▶ [EXTRACTED MATERIAL]:

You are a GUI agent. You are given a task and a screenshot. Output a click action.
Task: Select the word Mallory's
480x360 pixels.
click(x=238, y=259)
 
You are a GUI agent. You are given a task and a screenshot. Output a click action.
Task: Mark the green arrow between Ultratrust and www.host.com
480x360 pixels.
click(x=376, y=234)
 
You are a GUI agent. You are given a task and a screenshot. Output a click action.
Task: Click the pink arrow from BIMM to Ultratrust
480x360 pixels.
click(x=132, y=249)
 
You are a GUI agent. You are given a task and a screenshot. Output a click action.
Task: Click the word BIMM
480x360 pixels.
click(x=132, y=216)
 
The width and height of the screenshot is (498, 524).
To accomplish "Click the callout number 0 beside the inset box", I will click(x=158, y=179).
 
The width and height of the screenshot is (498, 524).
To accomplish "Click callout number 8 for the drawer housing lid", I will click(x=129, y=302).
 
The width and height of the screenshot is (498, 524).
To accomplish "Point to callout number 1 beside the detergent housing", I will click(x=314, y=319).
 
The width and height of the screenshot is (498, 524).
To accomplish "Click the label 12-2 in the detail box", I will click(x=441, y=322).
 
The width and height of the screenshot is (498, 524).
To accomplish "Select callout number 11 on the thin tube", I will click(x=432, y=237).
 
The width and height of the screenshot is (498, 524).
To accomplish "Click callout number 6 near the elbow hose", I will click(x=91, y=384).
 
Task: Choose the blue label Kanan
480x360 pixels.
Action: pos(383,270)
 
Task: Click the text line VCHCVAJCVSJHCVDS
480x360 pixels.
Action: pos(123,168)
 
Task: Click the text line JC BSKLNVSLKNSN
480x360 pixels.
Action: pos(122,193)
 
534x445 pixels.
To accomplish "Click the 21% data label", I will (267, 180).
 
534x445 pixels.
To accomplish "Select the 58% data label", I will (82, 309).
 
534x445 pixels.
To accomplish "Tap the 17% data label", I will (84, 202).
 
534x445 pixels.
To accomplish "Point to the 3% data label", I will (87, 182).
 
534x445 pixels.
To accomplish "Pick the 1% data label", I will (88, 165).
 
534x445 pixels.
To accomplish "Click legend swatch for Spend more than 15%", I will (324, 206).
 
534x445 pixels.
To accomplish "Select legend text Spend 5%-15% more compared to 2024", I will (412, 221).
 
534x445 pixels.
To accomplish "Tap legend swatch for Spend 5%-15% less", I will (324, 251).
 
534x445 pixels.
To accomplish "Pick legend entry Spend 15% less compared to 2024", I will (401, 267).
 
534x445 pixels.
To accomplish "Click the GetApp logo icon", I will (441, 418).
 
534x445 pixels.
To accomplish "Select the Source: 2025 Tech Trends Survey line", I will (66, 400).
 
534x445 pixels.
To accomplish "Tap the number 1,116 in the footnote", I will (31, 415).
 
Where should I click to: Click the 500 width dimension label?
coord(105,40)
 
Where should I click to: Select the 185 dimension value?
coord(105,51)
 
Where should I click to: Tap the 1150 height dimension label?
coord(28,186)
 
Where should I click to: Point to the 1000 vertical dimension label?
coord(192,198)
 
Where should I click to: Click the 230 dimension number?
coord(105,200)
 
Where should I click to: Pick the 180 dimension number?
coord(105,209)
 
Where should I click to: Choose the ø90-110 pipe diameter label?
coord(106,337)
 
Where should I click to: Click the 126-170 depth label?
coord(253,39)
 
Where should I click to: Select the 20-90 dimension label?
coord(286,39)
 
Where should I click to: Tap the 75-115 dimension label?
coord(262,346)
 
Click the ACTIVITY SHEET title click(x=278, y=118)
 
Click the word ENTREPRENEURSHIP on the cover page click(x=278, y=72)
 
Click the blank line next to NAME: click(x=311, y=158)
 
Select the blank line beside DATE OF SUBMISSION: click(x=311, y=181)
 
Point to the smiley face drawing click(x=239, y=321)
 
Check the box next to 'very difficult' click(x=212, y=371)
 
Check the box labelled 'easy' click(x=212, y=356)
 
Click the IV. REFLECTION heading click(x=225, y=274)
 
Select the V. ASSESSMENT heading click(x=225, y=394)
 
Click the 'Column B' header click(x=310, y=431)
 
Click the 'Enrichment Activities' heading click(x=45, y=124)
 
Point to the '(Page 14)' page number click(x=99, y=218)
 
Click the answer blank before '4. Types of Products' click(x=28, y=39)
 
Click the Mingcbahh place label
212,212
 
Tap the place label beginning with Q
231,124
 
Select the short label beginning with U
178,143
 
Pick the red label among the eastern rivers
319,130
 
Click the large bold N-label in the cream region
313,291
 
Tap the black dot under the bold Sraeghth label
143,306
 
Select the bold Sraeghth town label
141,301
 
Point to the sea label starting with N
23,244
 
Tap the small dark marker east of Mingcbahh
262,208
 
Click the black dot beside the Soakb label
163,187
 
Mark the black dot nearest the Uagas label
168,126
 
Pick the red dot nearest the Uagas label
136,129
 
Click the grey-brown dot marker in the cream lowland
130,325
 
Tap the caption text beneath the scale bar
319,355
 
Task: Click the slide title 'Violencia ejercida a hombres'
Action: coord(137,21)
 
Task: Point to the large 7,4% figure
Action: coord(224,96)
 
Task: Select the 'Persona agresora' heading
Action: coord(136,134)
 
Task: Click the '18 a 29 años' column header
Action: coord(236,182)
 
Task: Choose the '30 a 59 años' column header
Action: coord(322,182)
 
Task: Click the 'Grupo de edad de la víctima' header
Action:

▶ [TASK DETAILS]:
Copy the stretch of the material above from the line containing "Task: Point to the large 7,4% figure" through the line containing "Action: coord(322,182)", shifting each coordinate by adding 8 to both of its numbers. Keep every other line unchanged.

▶ [THE REPLY]:
Task: Point to the large 7,4% figure
Action: coord(232,104)
 
Task: Select the 'Persona agresora' heading
Action: coord(144,142)
 
Task: Click the '18 a 29 años' column header
Action: coord(244,190)
 
Task: Choose the '30 a 59 años' column header
Action: coord(330,190)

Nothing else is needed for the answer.